2021-05-29

Understanding Static Variables in Rust

Hello there, I hope you are doing ok. Today I would like to talk about static variables in Rust, compare them with static variables in C++ and also try to reason about the rules imposed by Rust on static variables.

Introduction

Static variable are variables declared with a static keyword and represent a specific global memory location (They are also known as global variables). Static variables have static life-time, a static life-time never goes out of scope and is guaranteed to out live any other variable. Meaning even if they are declared inside a scope their life-time does not begin or end with the scope.
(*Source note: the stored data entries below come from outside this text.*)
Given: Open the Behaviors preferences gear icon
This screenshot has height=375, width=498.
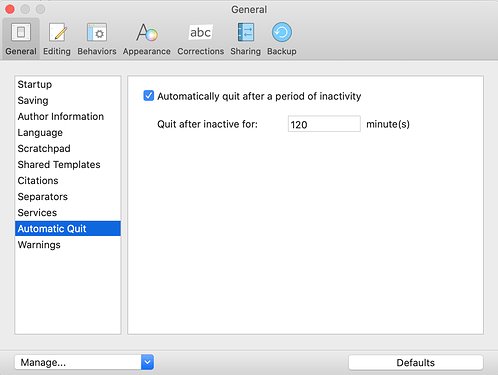Looking at the screenshot, I should [97, 32].
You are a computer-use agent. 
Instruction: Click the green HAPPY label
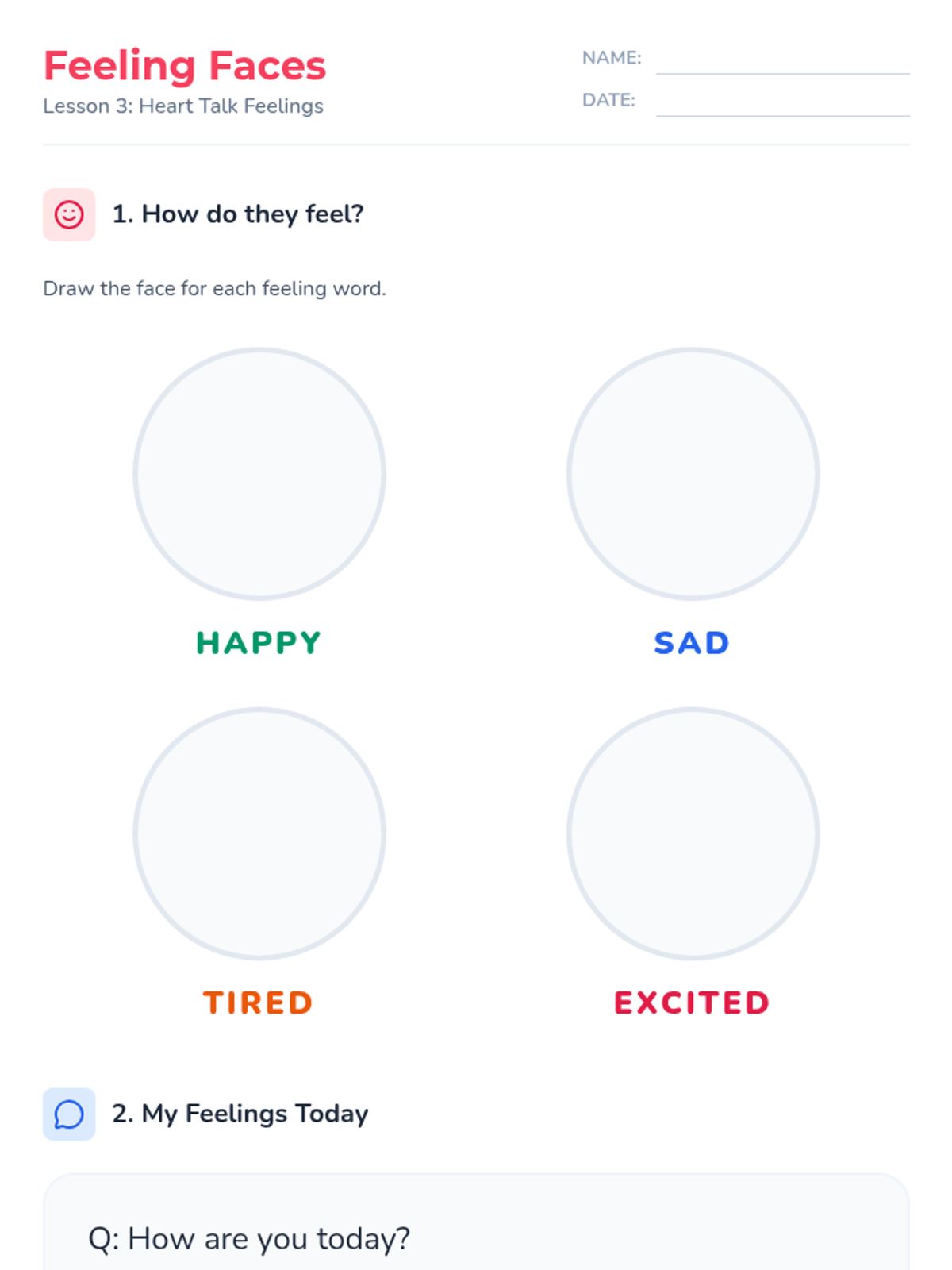click(259, 643)
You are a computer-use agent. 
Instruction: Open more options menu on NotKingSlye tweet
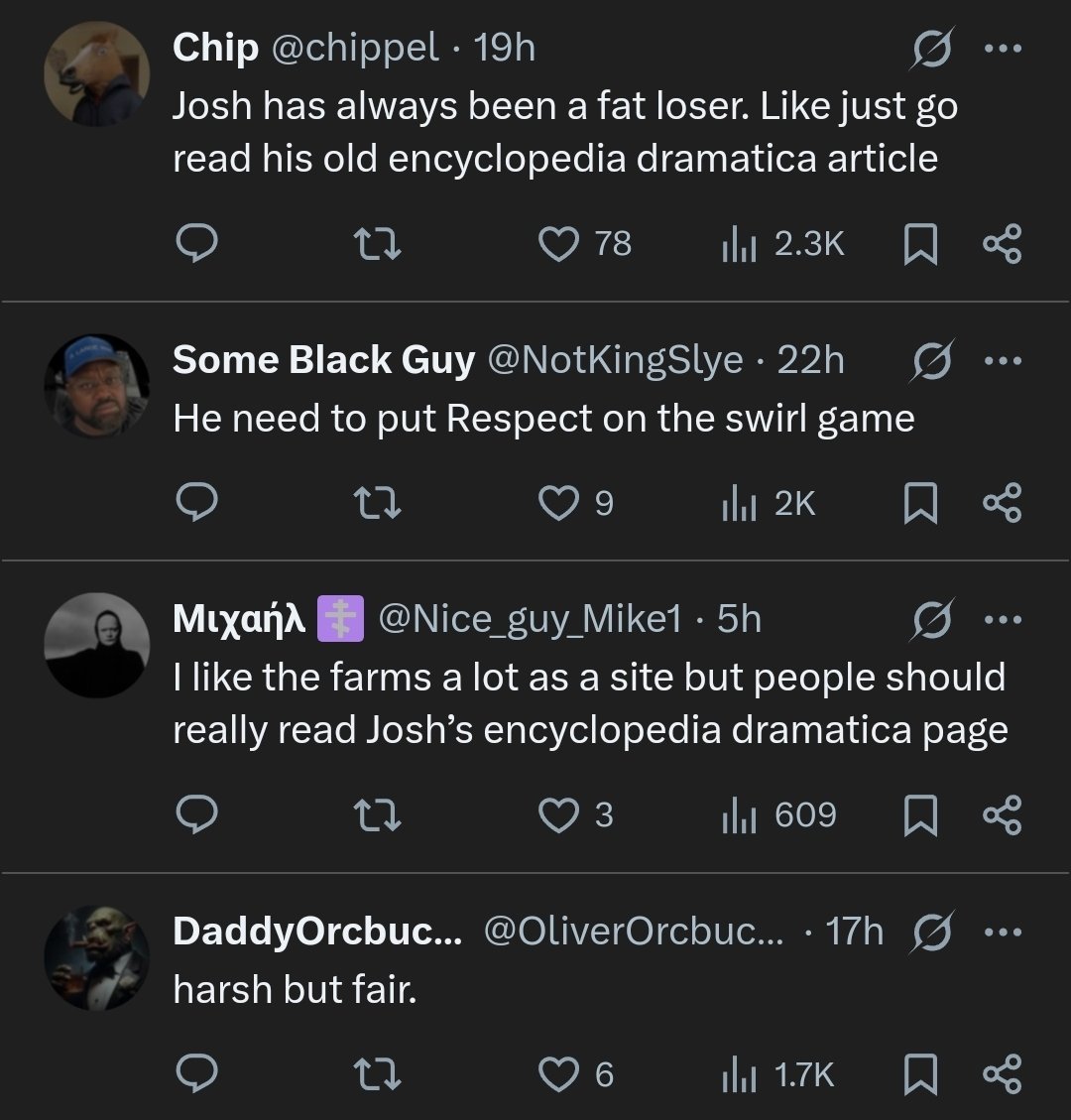coord(1003,360)
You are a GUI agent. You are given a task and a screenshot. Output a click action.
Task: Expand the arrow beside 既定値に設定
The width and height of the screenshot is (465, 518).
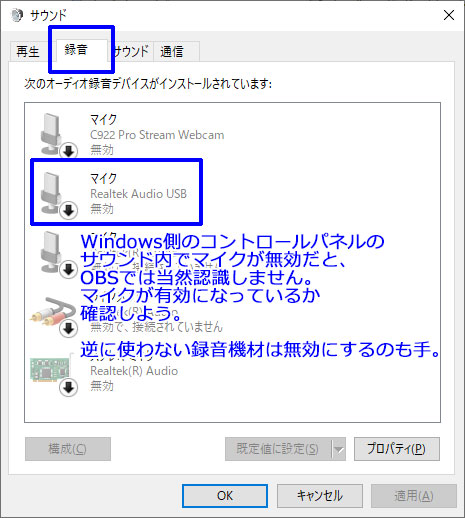[x=339, y=449]
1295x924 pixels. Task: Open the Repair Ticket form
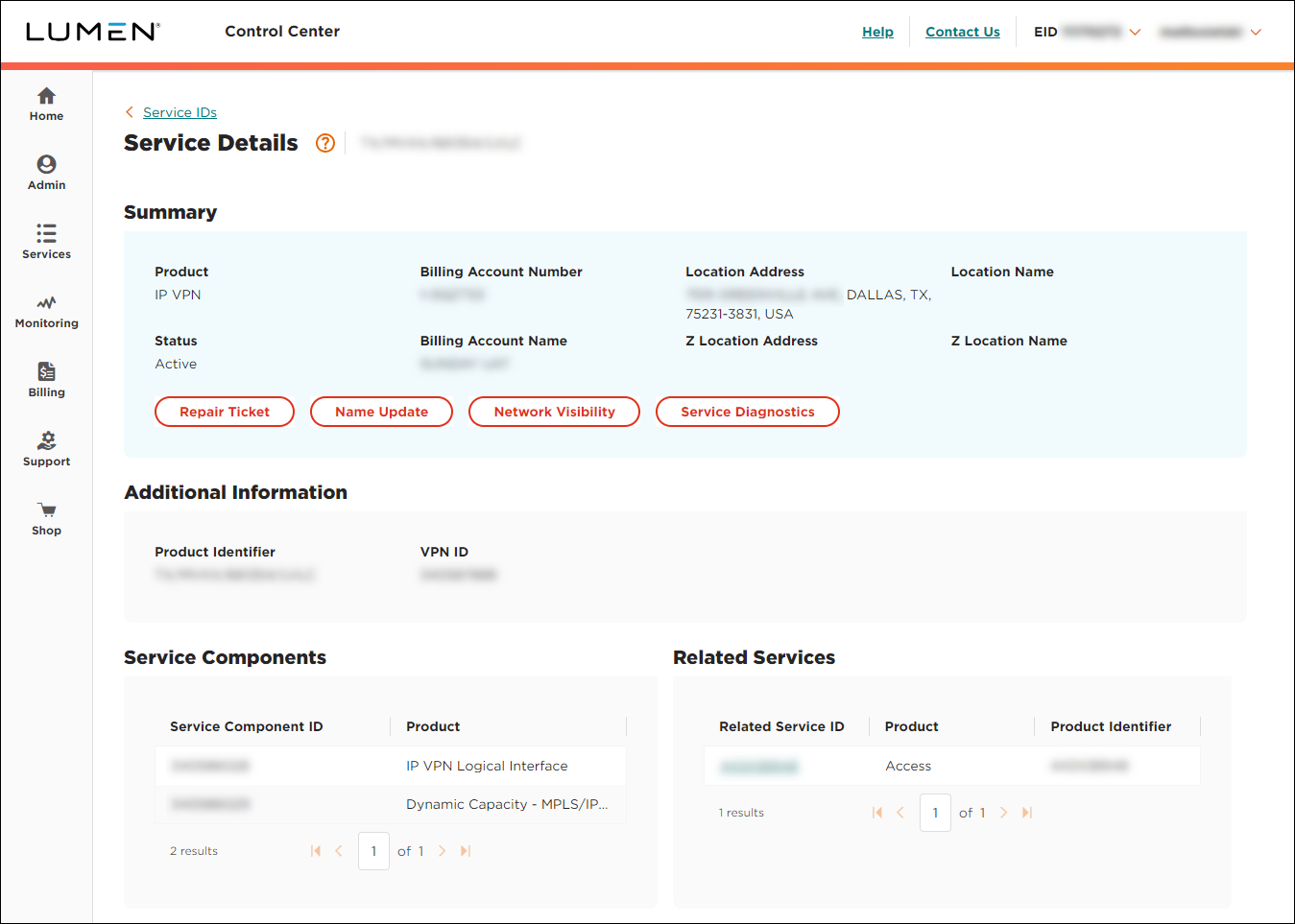pyautogui.click(x=224, y=411)
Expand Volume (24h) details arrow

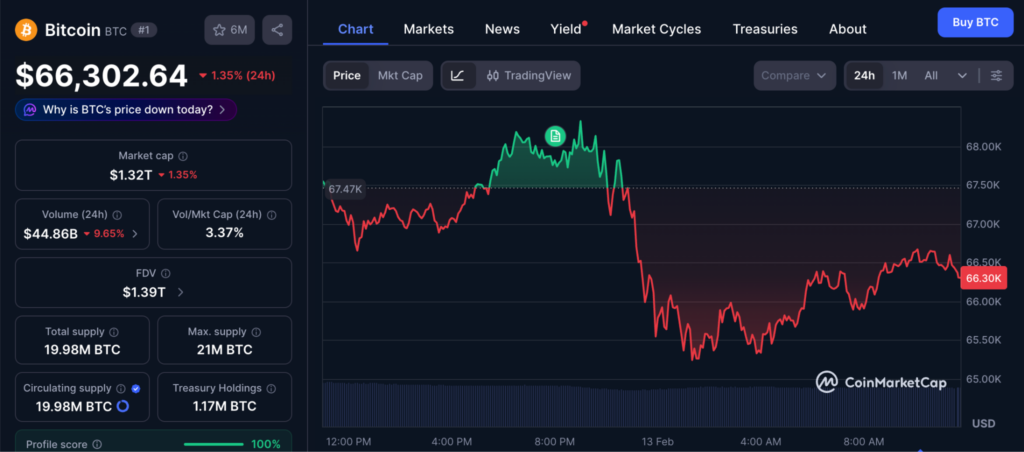tap(135, 234)
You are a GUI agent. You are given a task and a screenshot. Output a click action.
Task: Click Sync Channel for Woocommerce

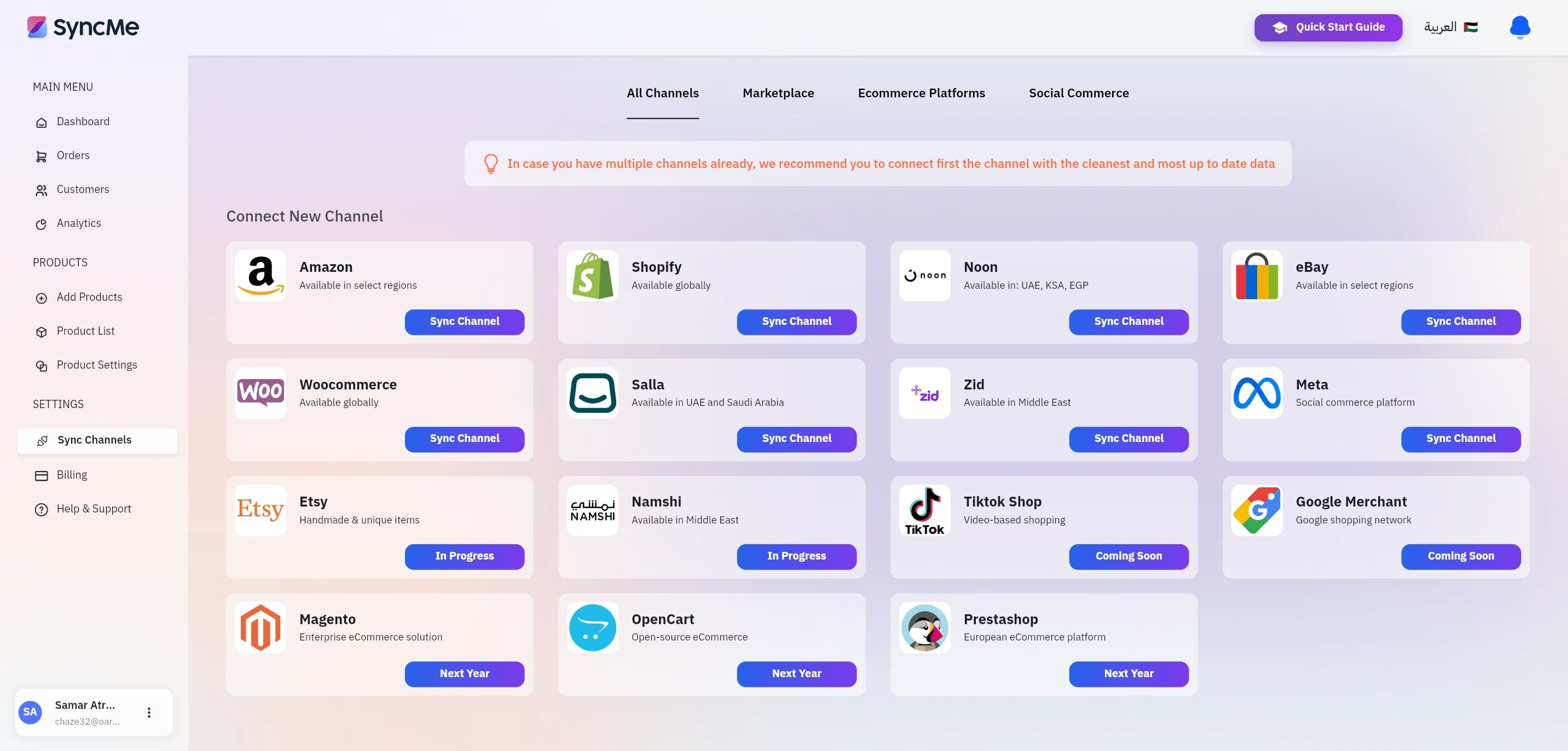pos(465,439)
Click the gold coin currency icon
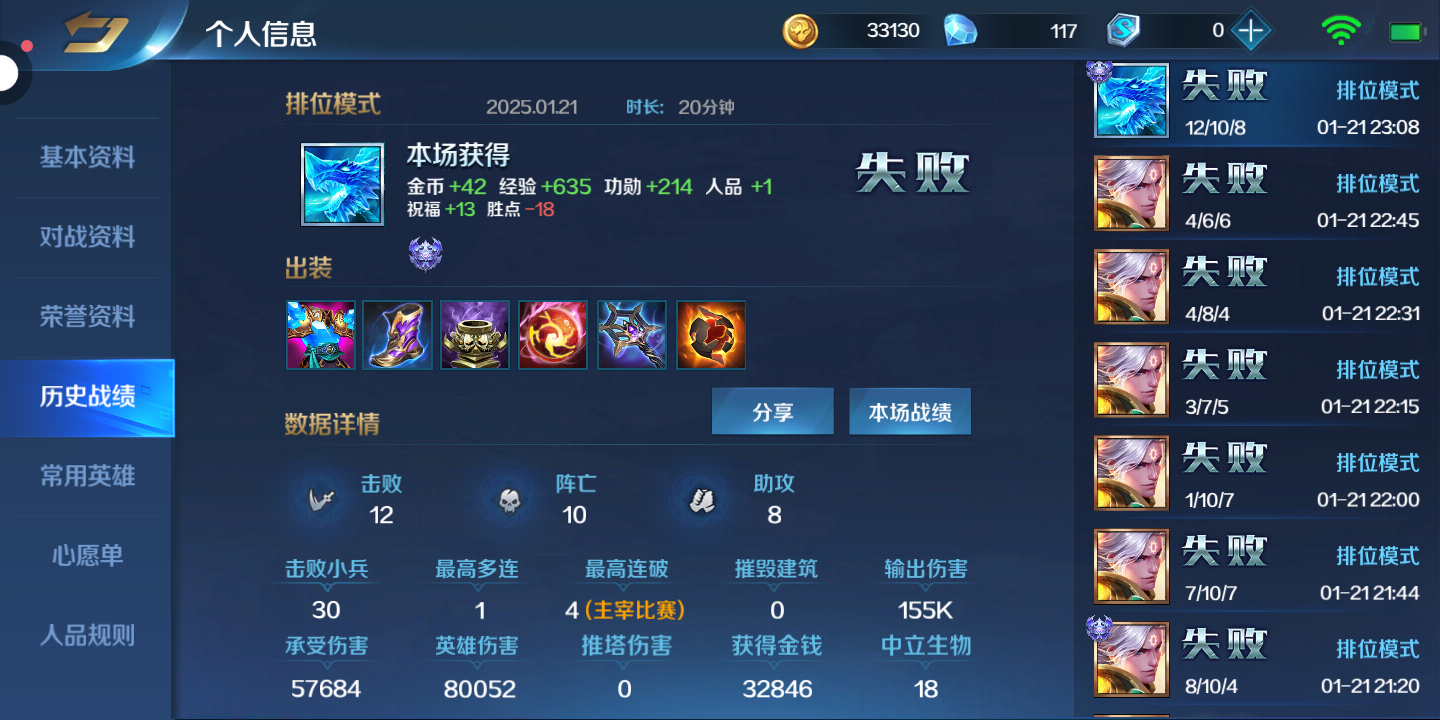Image resolution: width=1440 pixels, height=720 pixels. pos(800,31)
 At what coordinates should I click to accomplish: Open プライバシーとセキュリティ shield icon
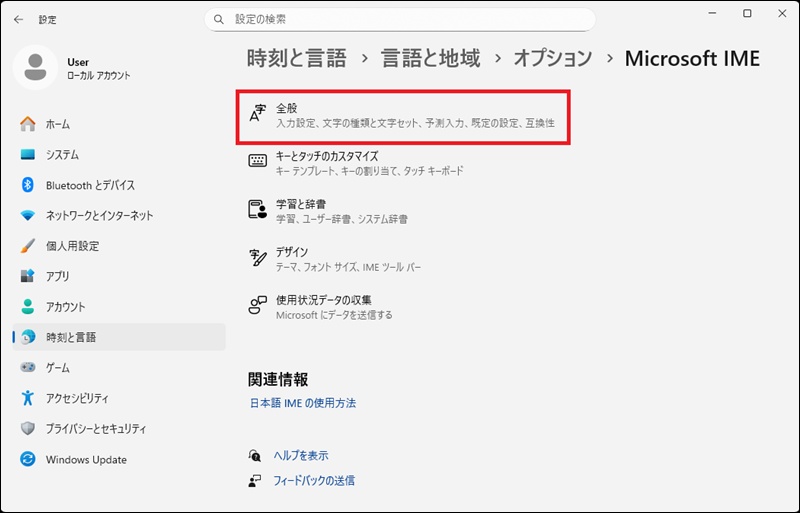coord(28,429)
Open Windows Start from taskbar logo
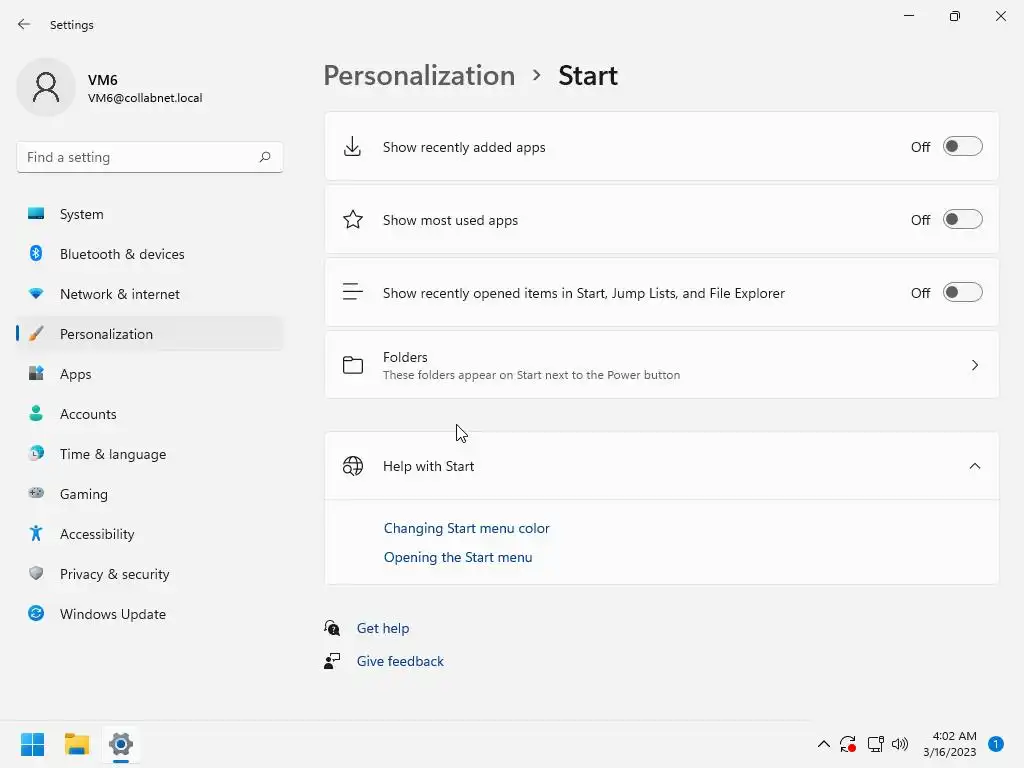Viewport: 1024px width, 768px height. [33, 744]
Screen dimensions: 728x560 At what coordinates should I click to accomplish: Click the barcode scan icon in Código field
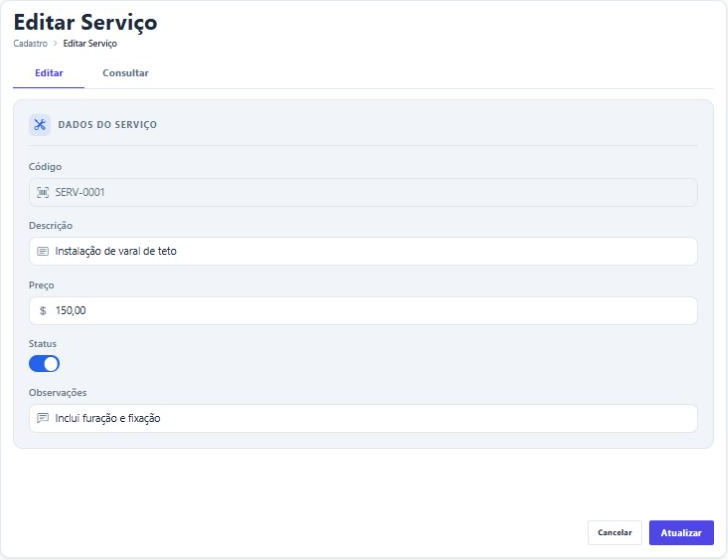coord(43,192)
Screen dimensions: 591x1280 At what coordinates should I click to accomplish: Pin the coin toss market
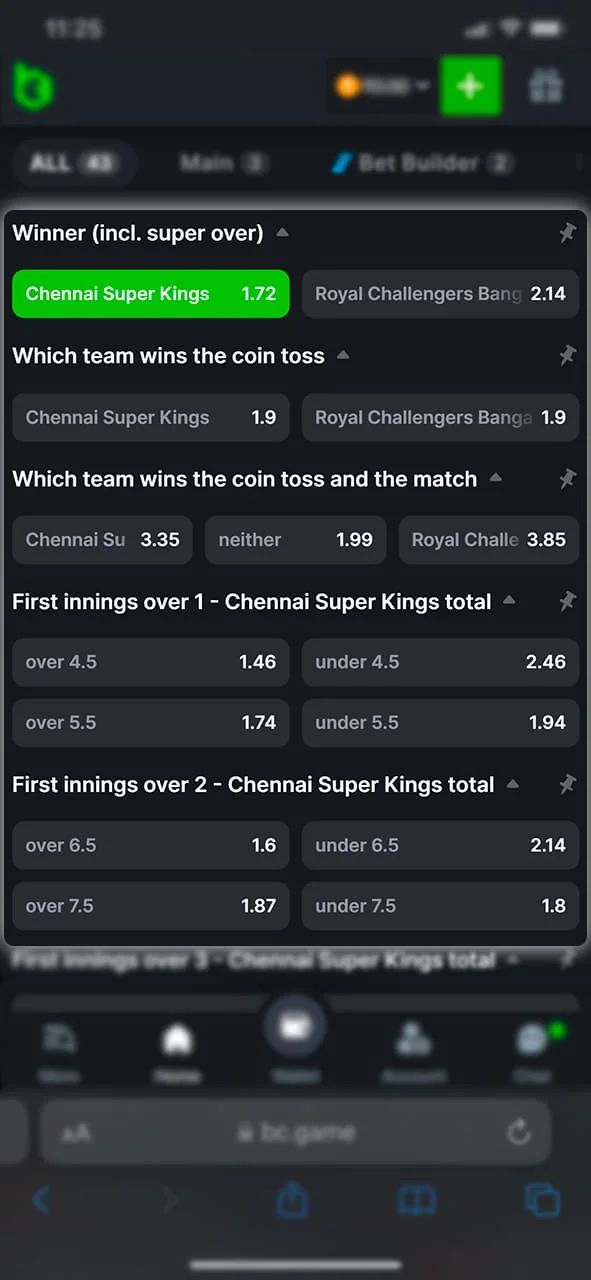tap(567, 356)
fn func() -> &'static i23 {
   // global variable, same global memory location for every call.
   static SOMETHING: i32 = 0;

   return &SOMETHING;
}

// every call to func() returns reference to same memory location.
func()
func()

In Rust,

static variables must be initialized at compile-time (Meaning they cannot be initialized with state which can only be known at runtime),
The type of static variable must have the Sync trait bound (Meaning the type should be safe to share between threads, Sync is an automatically derived trait with some exceptions) and
mutating a static variable is only possible in an unsafe context.

In this post we’ll try to reason about these rules that are imposed by Rust on the static variables and also talk about why such rules are important.

// OK - 0 can be known at complete time.
static SOME_THING: i32 = 0;

// Error heap allocation is only possible in runtime.
static MEM: Box<i32> = Box::new(0)

To understand rules behind static variables let us take a short dive into the land of assembly.

Land of Assembly

Rust is a native language that compiles down to assembly. An assembly program is generally divided into three sections:

data
bss
text

The data section contains all the initialized static variables with their initial value, bss section contains all uninitialized/zero-initialized static variables and finally the text section contains all our code in assembly. You can read more about assembly layout here. (This stuff is platform dependent so take it with a grain of salt.)

Back to Rust

Rust does not allow uninitialized static variables. So, the data, bss section may contain either initialized or zero-initialized static variables. Also, since assembly is generated after compiling the Rust code and the assembly must contain static variables in special sections, the static variable must be initialized at compile time.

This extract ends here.